The Plumbing Problem: Why Legacy ITSM Estates Hold Agents Back

Agentic ITSM is exposing how much existing IT estates were built for tickets, not autonomous actors. McKinsey describes this as a “plumbing problem”: infrastructure designed for human‑led workflows cannot support agents that must cross multiple systems, execute actions via APIs and operate under tight governance. In unified communications, for example, resolving a call quality issue spans network telemetry, device health, carrier status and ITSM records. If an agent cannot reliably traverse each system, the incident bounces back to a human, defeating the purpose of deployment. The situation is compounded by basic operational hygiene gaps. As Red Hat’s leadership has noted, many teams are still struggling with fundamentals such as consistent patching. Agentic ITSM tools depend on accurate configuration data, stable platforms and clear system interfaces. When those foundations are weak, agents amplify noise instead of reducing it, generating more tickets and manual rework.

Beyond Technology: Process Redesign and Cultural Change

The enterprises seeing meaningful gains from agentic ITSM tools are transforming more than their technology stack. In McKinsey’s research, one multinational automated up to 80% of roughly 450,000 annual tickets and redeployed half its service team, while maintaining a customer satisfaction score of 4.8 out of 5. Crucially, this outcome followed a deliberate redesign of workflows and customer journeys around agent‑led resolution. This kind of shift demands new thinking about roles, processes and risk. IT service teams must move from handling every request to orchestrating and supervising agents. Service owners need to define which tasks can be safely automated and where human judgment remains essential. Culturally, leaders must help staff trust that automation is not about replacement, but about elevating their work. Without these process and mindset changes, even sophisticated ServiceNow agents or similar tools end up acting as glorified chat interfaces layered on top of legacy practices.
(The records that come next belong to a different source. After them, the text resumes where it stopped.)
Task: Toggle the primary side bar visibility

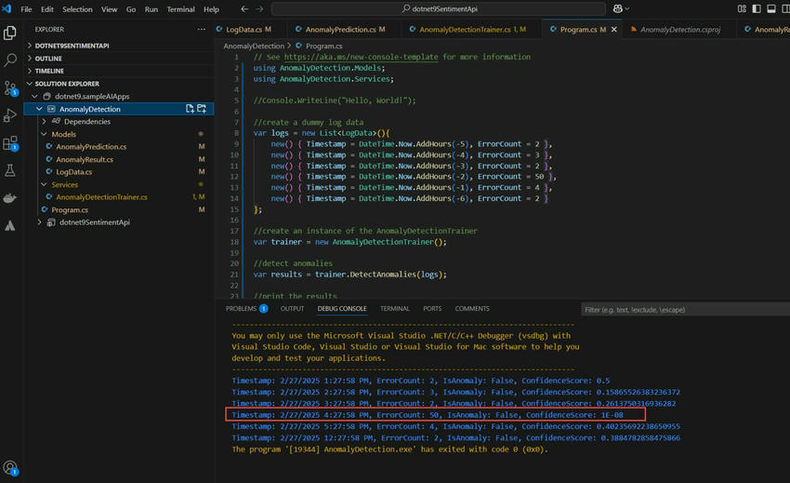Action: (757, 9)
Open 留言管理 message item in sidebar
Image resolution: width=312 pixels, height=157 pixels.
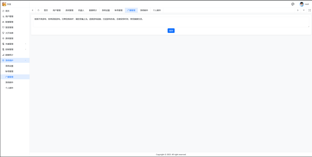tap(9, 27)

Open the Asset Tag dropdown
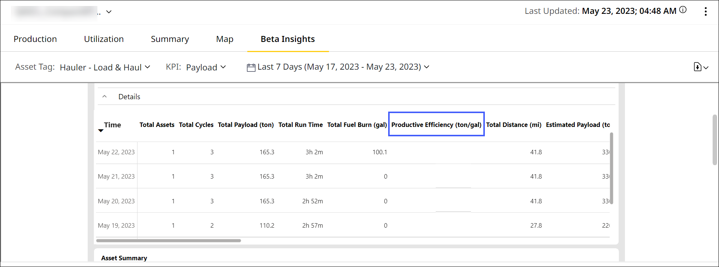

The Missing Layer: Observability and Trust in ServiceNow Agents and Peers

As enterprises pilot ServiceNow agents and other agentic ITSM tools, a fresh challenge is emerging: monitoring what these systems actually do. Traditional uptime metrics only confirm that services are running. They do not explain what decisions an agent made, which systems it changed or why. Analysts at Gartner warn that this visibility gap makes scaling AI risky, because errors in opaque decision‑making can trigger substantial financial, reputational and regulatory consequences. To build trust, IT leaders need observability tailored to AI and automation: traceability of actions, clear audit logs and explanations for key decisions. Gartner expects a growing share of organisations deploying AI to invest in dedicated observability tooling in the coming years, but most are still at an early stage. Until this oversight layer matures, many enterprises will be reluctant to grant agents broader autonomy, limiting the potential efficiency and responsiveness gains from IT automation adoption.

A Practical Framework to Close the Enterprise IT Readiness Gap

Closing the gap between agentic ITSM capabilities and enterprise IT readiness requires a structured adoption framework. McKinsey highlights four technical prerequisites: a sufficiently accurate CMDB for agents to act on; actions exposed via APIs with embedded policy checks; a clear governance model defining what agents can and cannot do; and active monitoring of inference costs and outcomes. For most ITSM teams, this is not a simple checklist but a multi‑year programme of work that should begin before procurement. On top of that, IT leaders should pursue staged IT automation adoption: start with low‑risk, high‑volume use cases; design new workflows around agents rather than bolting them onto legacy processes; and invest in skills for automation engineering, prompt design and AI governance. With budgets under pressure and infrastructure demands rising, the organisations that systematically prepare their estates and cultures for agents will be best placed to realise sustainable ROI.